Give the listing again word for word, excluding the pictures it contains.
### Input data
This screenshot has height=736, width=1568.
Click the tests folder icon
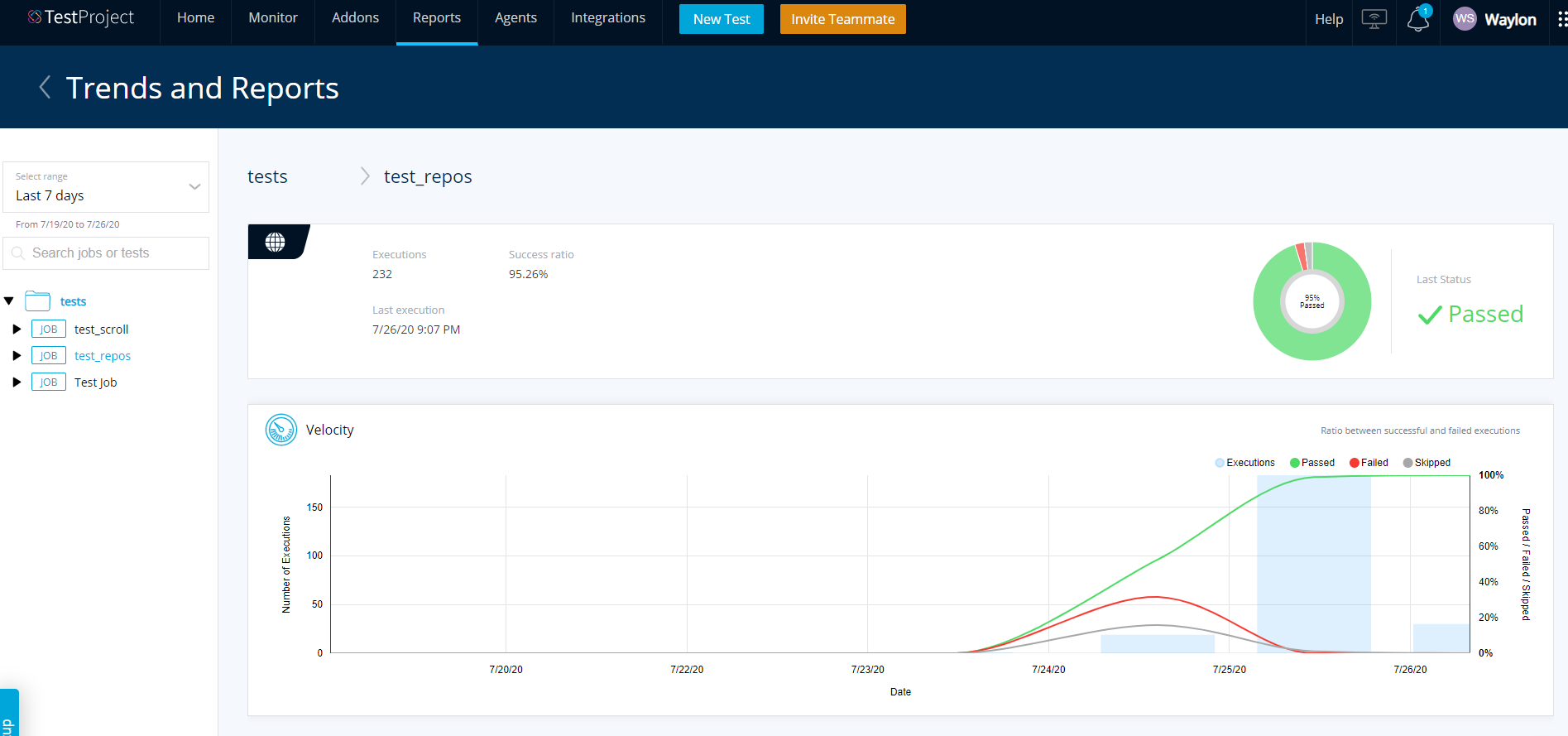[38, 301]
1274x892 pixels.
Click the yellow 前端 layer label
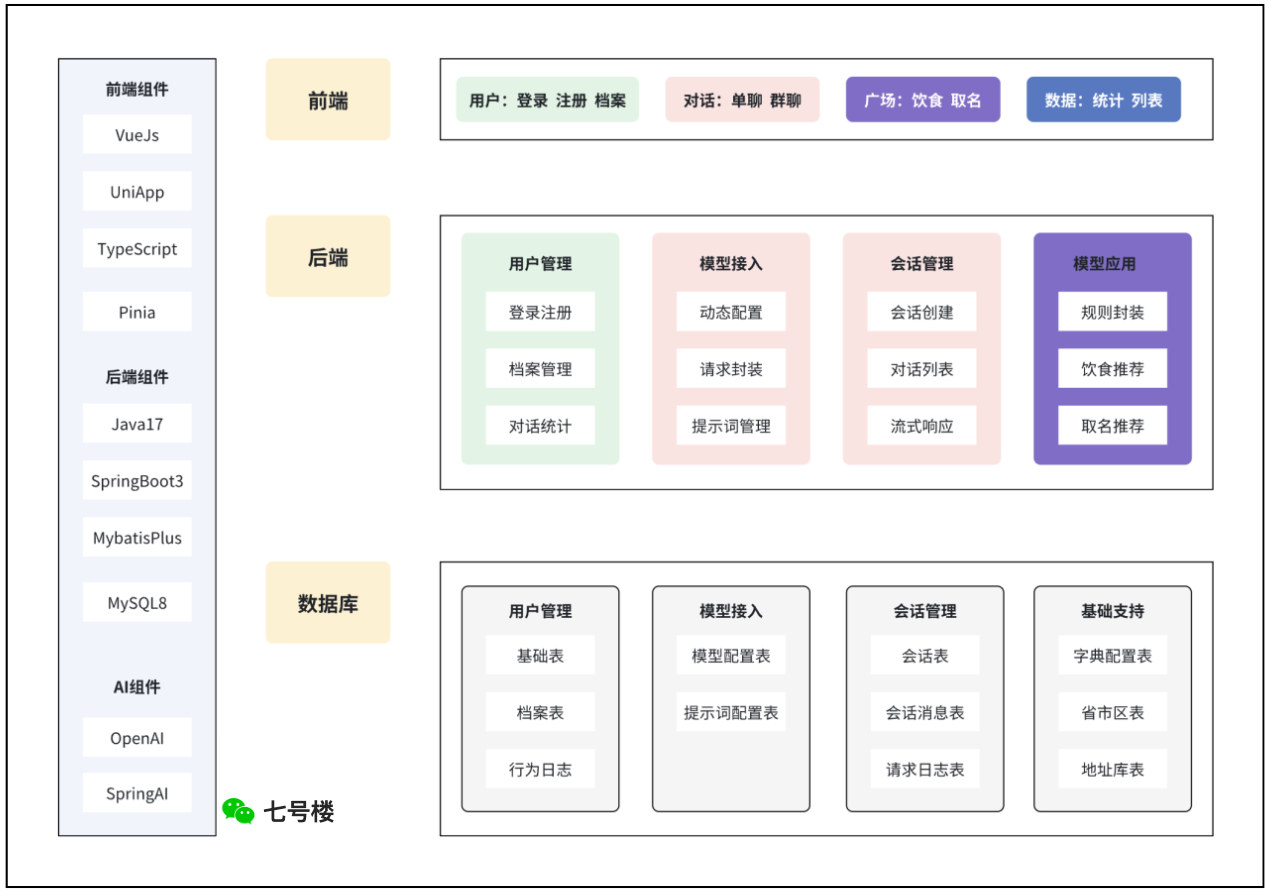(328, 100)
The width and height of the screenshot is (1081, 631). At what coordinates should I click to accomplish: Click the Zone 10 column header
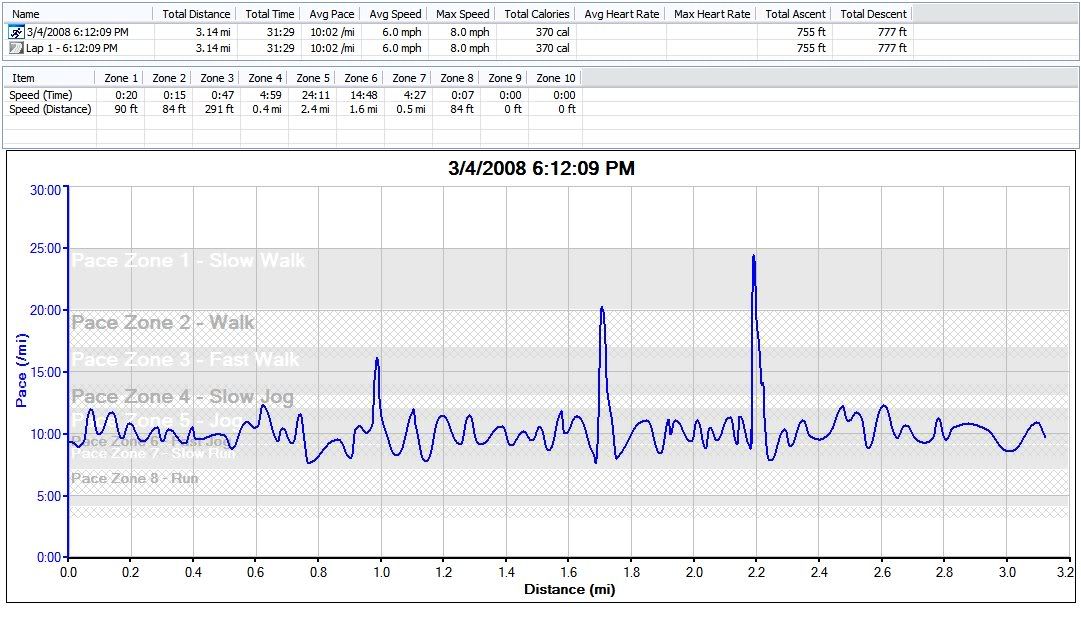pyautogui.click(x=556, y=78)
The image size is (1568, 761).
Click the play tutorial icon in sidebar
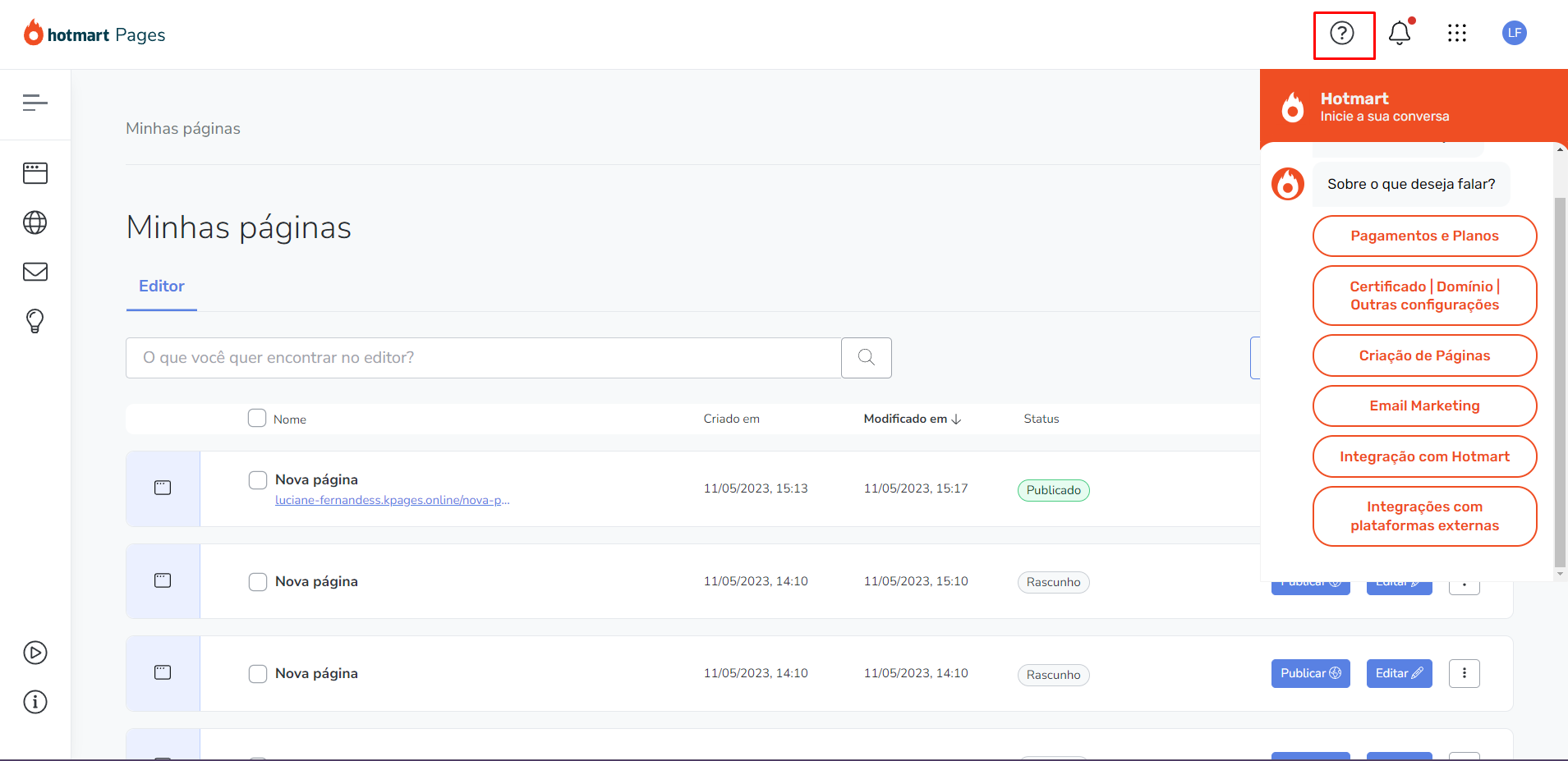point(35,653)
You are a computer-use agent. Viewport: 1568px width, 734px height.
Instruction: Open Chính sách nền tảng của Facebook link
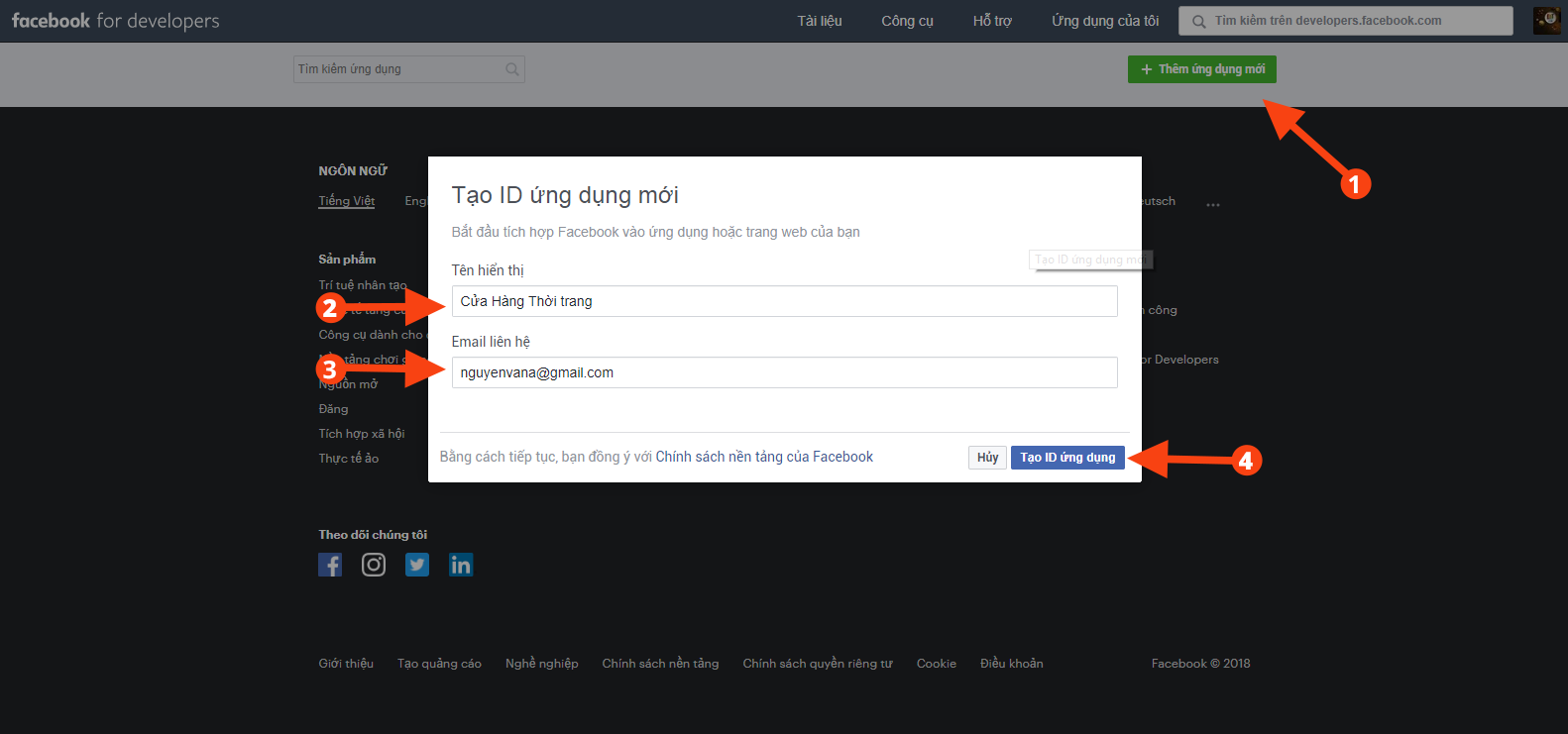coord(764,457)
######
Solution to this task >>
This screenshot has height=736, width=1568.
Click the tests folder icon
[38, 301]
1274x892 pixels.
Click the yellow 前端 layer label
(328, 100)
The width and height of the screenshot is (1081, 631). At what coordinates should I click to accomplish: Click the Zone 10 column header
pyautogui.click(x=556, y=78)
The image size is (1568, 761).
Click the play tutorial icon in sidebar
point(35,653)
You are a computer-use agent. Viewport: 1568px width, 734px height.
Instruction: Open Chính sách nền tảng của Facebook link
coord(764,457)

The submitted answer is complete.